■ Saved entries
>> START
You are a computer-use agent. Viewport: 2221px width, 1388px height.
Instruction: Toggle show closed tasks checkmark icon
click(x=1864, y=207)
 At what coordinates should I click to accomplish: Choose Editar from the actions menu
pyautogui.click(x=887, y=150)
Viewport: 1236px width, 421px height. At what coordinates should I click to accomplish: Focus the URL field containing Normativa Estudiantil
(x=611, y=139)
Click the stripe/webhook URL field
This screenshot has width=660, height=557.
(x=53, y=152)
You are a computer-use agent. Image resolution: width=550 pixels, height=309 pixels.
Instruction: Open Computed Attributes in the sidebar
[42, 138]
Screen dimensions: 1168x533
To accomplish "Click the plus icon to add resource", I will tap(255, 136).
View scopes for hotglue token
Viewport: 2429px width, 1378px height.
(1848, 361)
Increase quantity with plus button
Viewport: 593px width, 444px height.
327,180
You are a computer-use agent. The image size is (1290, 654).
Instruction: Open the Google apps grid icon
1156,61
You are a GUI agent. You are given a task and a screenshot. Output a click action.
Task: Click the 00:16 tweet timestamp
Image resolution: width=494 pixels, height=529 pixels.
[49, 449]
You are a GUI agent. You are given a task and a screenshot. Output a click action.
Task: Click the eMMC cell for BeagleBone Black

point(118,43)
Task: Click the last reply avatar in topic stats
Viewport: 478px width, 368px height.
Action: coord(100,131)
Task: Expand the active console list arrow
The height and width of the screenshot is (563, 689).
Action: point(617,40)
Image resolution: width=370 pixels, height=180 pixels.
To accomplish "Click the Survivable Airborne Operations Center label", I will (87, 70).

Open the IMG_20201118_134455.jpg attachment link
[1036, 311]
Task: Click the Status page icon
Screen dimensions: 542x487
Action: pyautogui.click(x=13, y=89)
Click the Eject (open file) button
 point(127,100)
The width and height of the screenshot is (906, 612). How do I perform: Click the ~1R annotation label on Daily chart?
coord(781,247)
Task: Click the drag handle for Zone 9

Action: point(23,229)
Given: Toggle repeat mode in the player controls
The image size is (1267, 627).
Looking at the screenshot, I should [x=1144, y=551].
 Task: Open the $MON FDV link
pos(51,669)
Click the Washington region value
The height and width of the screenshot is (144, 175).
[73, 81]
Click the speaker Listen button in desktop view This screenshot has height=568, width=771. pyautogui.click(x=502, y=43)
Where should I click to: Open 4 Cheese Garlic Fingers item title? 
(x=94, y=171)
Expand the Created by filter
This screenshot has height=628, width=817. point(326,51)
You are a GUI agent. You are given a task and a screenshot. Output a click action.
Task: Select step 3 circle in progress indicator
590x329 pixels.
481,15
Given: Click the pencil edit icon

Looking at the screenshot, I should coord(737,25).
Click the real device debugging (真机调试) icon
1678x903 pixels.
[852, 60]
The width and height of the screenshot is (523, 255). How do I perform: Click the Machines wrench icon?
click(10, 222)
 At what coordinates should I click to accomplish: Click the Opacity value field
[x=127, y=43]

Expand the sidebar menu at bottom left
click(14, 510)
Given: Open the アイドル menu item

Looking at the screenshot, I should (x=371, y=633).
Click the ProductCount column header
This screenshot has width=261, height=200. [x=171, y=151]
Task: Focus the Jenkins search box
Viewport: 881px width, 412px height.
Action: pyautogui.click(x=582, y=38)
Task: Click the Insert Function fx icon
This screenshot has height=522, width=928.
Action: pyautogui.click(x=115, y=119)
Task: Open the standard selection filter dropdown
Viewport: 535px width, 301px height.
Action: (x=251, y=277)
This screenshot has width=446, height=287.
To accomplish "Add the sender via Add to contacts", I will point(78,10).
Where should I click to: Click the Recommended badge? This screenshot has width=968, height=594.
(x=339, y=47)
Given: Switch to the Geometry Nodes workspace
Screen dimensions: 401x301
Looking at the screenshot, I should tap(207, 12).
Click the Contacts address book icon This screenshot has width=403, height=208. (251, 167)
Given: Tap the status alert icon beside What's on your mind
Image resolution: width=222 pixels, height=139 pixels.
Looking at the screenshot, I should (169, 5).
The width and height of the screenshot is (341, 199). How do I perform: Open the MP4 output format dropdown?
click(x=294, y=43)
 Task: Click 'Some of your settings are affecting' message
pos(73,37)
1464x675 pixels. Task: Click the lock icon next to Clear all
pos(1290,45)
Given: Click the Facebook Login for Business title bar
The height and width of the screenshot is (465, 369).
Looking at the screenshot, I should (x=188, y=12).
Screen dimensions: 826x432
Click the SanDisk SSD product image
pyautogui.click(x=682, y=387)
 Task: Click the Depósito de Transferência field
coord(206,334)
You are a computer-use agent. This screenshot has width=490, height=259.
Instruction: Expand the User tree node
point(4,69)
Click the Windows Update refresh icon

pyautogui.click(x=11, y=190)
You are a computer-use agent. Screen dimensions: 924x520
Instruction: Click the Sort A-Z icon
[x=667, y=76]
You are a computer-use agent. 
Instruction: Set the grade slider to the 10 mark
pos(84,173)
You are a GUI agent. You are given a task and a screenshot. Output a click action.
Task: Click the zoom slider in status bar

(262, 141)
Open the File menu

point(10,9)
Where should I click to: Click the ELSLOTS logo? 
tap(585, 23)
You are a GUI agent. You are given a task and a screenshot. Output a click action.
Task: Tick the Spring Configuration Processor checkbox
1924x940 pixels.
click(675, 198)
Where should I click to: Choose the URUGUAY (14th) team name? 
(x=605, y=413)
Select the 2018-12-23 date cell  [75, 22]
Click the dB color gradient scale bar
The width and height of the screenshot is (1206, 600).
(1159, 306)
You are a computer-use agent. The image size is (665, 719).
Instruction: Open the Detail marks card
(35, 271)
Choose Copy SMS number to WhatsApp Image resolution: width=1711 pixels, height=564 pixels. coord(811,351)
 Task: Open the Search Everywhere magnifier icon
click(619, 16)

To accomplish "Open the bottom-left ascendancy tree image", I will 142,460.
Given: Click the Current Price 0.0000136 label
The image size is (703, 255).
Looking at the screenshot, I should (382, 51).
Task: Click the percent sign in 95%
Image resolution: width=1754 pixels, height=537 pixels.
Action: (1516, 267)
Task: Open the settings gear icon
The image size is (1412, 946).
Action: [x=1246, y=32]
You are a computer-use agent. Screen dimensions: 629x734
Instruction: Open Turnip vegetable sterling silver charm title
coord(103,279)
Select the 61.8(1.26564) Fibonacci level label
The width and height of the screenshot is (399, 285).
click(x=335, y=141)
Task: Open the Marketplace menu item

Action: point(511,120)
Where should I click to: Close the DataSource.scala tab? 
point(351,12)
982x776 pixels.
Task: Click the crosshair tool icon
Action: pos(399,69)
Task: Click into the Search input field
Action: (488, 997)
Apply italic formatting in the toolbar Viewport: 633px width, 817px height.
>> END
Repeat every line of the listing above word for word.

■ RESPONSE BELOW
You are a computer-use agent. Viewport: 2221px width, 1388px height.
Instruction: Toggle show closed tasks checkmark icon
click(x=1864, y=207)
 At what coordinates should I click to accomplish: Choose Editar from the actions menu
pyautogui.click(x=887, y=150)
Viewport: 1236px width, 421px height. At what coordinates should I click to accomplish: Focus the URL field containing Normativa Estudiantil
(x=611, y=139)
Click the stripe/webhook URL field
This screenshot has width=660, height=557.
(x=53, y=152)
You are a computer-use agent. Image resolution: width=550 pixels, height=309 pixels.
Instruction: Open Computed Attributes in the sidebar
[42, 138]
Screen dimensions: 1168x533
To accomplish "Click the plus icon to add resource", I will tap(255, 136).
View scopes for hotglue token
Viewport: 2429px width, 1378px height.
(1848, 361)
Increase quantity with plus button
Viewport: 593px width, 444px height.
327,180
You are a computer-use agent. The image size is (1290, 654).
Instruction: Open the Google apps grid icon
1156,61
You are a GUI agent. You are given a task and a screenshot. Output a click action.
Task: Click the 00:16 tweet timestamp
Image resolution: width=494 pixels, height=529 pixels.
[49, 449]
You are a GUI agent. You are given a task and a screenshot. Output a click action.
Task: Click the eMMC cell for BeagleBone Black

point(118,43)
Task: Click the last reply avatar in topic stats
Viewport: 478px width, 368px height.
Action: coord(100,131)
Task: Expand the active console list arrow
The height and width of the screenshot is (563, 689).
Action: point(617,40)
Image resolution: width=370 pixels, height=180 pixels.
To accomplish "Click the Survivable Airborne Operations Center label", I will (87, 70).

Open the IMG_20201118_134455.jpg attachment link
[1036, 311]
Task: Click the Status page icon
Screen dimensions: 542x487
Action: pyautogui.click(x=13, y=89)
Click the Eject (open file) button
 point(127,100)
The width and height of the screenshot is (906, 612). How do I perform: Click the ~1R annotation label on Daily chart?
coord(781,247)
Task: Click the drag handle for Zone 9

Action: point(23,229)
Given: Toggle repeat mode in the player controls
The image size is (1267, 627).
Looking at the screenshot, I should [x=1144, y=551].
 Task: Open the $MON FDV link
pos(51,669)
Click the Washington region value
The height and width of the screenshot is (144, 175).
[73, 81]
Click the speaker Listen button in desktop view This screenshot has height=568, width=771. pyautogui.click(x=502, y=43)
Where should I click to: Open 4 Cheese Garlic Fingers item title? 
(x=94, y=171)
Expand the Created by filter
This screenshot has height=628, width=817. point(326,51)
You are a GUI agent. You are given a task and a screenshot. Output a click action.
Task: Select step 3 circle in progress indicator
590x329 pixels.
481,15
Given: Click the pencil edit icon

Looking at the screenshot, I should coord(737,25).
Click the real device debugging (真机调试) icon
1678x903 pixels.
[852, 60]
The width and height of the screenshot is (523, 255). How do I perform: Click the Machines wrench icon?
click(10, 222)
 At what coordinates should I click to accomplish: Click the Opacity value field
[x=127, y=43]

Expand the sidebar menu at bottom left
click(14, 510)
Given: Open the アイドル menu item

Looking at the screenshot, I should (x=371, y=633).
Click the ProductCount column header
This screenshot has width=261, height=200. [x=171, y=151]
Task: Focus the Jenkins search box
Viewport: 881px width, 412px height.
Action: pyautogui.click(x=582, y=38)
Task: Click the Insert Function fx icon
This screenshot has height=522, width=928.
Action: pyautogui.click(x=115, y=119)
Task: Open the standard selection filter dropdown
Viewport: 535px width, 301px height.
Action: (x=251, y=277)
This screenshot has width=446, height=287.
To accomplish "Add the sender via Add to contacts", I will point(78,10).
Where should I click to: Click the Recommended badge? This screenshot has width=968, height=594.
(x=339, y=47)
Given: Switch to the Geometry Nodes workspace
Screen dimensions: 401x301
Looking at the screenshot, I should tap(207, 12).
Click the Contacts address book icon This screenshot has width=403, height=208. (251, 167)
Given: Tap the status alert icon beside What's on your mind
Image resolution: width=222 pixels, height=139 pixels.
Looking at the screenshot, I should (169, 5).
The width and height of the screenshot is (341, 199). How do I perform: Open the MP4 output format dropdown?
click(x=294, y=43)
 Task: Click 'Some of your settings are affecting' message
pos(73,37)
1464x675 pixels. Task: Click the lock icon next to Clear all
pos(1290,45)
Given: Click the Facebook Login for Business title bar
The height and width of the screenshot is (465, 369).
Looking at the screenshot, I should (x=188, y=12).
Screen dimensions: 826x432
Click the SanDisk SSD product image
pyautogui.click(x=682, y=387)
 Task: Click the Depósito de Transferência field
coord(206,334)
You are a computer-use agent. This screenshot has width=490, height=259.
Instruction: Expand the User tree node
point(4,69)
Click the Windows Update refresh icon

pyautogui.click(x=11, y=190)
You are a computer-use agent. Screen dimensions: 924x520
Instruction: Click the Sort A-Z icon
[x=667, y=76]
You are a computer-use agent. 
Instruction: Set the grade slider to the 10 mark
pos(84,173)
You are a GUI agent. You are given a task and a screenshot. Output a click action.
Task: Click the zoom slider in status bar

(262, 141)
Open the File menu

point(10,9)
Where should I click to: Click the ELSLOTS logo? 
tap(585, 23)
You are a GUI agent. You are given a task and a screenshot. Output a click action.
Task: Tick the Spring Configuration Processor checkbox
1924x940 pixels.
click(675, 198)
Where should I click to: Choose the URUGUAY (14th) team name? 
(x=605, y=413)
Select the 2018-12-23 date cell  [75, 22]
Click the dB color gradient scale bar
The width and height of the screenshot is (1206, 600).
(1159, 306)
You are a computer-use agent. The image size is (665, 719).
Instruction: Open the Detail marks card
(35, 271)
Choose Copy SMS number to WhatsApp Image resolution: width=1711 pixels, height=564 pixels. coord(811,351)
 Task: Open the Search Everywhere magnifier icon
click(619, 16)

To accomplish "Open the bottom-left ascendancy tree image", I will 142,460.
Given: Click the Current Price 0.0000136 label
The image size is (703, 255).
Looking at the screenshot, I should (382, 51).
Task: Click the percent sign in 95%
Image resolution: width=1754 pixels, height=537 pixels.
Action: (1516, 267)
Task: Open the settings gear icon
The image size is (1412, 946).
Action: [x=1246, y=32]
You are a computer-use agent. Screen dimensions: 629x734
Instruction: Open Turnip vegetable sterling silver charm title
coord(103,279)
Select the 61.8(1.26564) Fibonacci level label
The width and height of the screenshot is (399, 285).
click(x=335, y=141)
Task: Open the Marketplace menu item

Action: point(511,120)
Where should I click to: Close the DataSource.scala tab? 
point(351,12)
982x776 pixels.
Task: Click the crosshair tool icon
Action: pos(399,69)
Task: Click into the Search input field
Action: (488, 997)
Apply italic formatting in the toolbar Viewport: 633px width, 817px height.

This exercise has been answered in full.